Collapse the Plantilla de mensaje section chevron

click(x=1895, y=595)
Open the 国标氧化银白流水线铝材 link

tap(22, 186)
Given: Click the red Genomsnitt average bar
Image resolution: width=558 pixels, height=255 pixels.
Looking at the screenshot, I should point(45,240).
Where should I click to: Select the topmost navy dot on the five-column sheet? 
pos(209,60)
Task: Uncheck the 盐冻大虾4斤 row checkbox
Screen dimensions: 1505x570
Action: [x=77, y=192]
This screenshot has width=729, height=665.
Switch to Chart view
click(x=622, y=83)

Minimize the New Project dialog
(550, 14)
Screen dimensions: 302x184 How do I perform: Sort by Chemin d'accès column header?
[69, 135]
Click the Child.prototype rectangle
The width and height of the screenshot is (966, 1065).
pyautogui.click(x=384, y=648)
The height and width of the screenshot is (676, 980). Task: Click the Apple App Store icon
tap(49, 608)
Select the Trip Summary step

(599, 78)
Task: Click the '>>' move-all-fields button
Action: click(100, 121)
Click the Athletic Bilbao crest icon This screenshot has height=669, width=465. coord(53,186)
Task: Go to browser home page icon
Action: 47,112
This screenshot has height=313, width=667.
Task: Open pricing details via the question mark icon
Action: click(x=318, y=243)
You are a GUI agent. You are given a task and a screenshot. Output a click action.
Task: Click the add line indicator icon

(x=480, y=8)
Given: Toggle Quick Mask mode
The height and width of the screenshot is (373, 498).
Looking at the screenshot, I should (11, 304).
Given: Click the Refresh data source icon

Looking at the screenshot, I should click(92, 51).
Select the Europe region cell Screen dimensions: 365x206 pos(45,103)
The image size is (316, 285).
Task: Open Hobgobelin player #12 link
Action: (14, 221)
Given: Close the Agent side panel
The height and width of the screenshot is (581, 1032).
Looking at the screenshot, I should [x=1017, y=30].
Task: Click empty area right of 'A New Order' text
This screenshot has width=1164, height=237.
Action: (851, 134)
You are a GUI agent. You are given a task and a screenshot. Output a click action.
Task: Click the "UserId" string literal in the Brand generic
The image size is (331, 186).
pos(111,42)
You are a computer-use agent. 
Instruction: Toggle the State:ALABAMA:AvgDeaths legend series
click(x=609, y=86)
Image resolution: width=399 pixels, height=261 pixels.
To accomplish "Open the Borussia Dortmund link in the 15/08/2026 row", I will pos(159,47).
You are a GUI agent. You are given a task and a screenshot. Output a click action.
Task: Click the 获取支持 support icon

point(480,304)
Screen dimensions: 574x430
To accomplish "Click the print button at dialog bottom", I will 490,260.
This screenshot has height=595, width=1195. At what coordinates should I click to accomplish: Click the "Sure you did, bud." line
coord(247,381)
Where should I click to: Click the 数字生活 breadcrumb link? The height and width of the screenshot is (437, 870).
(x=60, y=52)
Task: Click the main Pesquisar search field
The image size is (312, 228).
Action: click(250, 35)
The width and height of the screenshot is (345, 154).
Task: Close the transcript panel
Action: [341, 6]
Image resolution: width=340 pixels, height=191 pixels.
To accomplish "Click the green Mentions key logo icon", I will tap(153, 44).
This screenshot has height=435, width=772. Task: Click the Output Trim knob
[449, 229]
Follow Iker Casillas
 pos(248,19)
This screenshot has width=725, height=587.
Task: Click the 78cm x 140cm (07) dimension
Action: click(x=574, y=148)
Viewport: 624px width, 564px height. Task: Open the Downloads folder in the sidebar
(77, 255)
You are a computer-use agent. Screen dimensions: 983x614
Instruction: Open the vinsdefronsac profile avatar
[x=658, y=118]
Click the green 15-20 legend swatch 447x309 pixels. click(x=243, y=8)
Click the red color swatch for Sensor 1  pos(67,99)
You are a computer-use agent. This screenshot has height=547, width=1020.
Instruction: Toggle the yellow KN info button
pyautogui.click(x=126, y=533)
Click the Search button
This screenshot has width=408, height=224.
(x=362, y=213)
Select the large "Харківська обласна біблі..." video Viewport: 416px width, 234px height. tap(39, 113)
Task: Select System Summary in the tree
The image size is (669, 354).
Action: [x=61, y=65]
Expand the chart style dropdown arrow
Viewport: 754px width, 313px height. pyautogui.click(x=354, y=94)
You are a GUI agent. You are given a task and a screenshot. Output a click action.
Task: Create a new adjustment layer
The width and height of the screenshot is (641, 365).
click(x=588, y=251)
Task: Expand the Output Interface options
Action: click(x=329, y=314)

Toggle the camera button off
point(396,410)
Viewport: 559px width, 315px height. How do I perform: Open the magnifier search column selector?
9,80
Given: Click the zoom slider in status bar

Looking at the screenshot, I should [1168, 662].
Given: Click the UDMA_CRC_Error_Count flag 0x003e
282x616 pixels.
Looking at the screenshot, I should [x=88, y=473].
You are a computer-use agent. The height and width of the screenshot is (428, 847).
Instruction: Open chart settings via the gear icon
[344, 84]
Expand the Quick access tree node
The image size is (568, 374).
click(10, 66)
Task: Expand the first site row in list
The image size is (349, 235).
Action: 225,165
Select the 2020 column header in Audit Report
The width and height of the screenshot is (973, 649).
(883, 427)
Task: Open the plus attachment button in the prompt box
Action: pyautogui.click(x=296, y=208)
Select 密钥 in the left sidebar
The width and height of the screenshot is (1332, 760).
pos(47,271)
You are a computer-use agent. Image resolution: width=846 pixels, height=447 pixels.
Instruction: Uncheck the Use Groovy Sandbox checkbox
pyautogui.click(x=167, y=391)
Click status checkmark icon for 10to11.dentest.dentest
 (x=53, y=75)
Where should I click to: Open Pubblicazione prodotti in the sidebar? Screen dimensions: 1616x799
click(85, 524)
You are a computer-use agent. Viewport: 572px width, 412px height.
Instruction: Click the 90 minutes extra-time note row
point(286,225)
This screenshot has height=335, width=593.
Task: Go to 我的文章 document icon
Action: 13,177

▸ What is required: Go through the records above and report how many lines contain "will". Write the number only.

▸ Response below: 3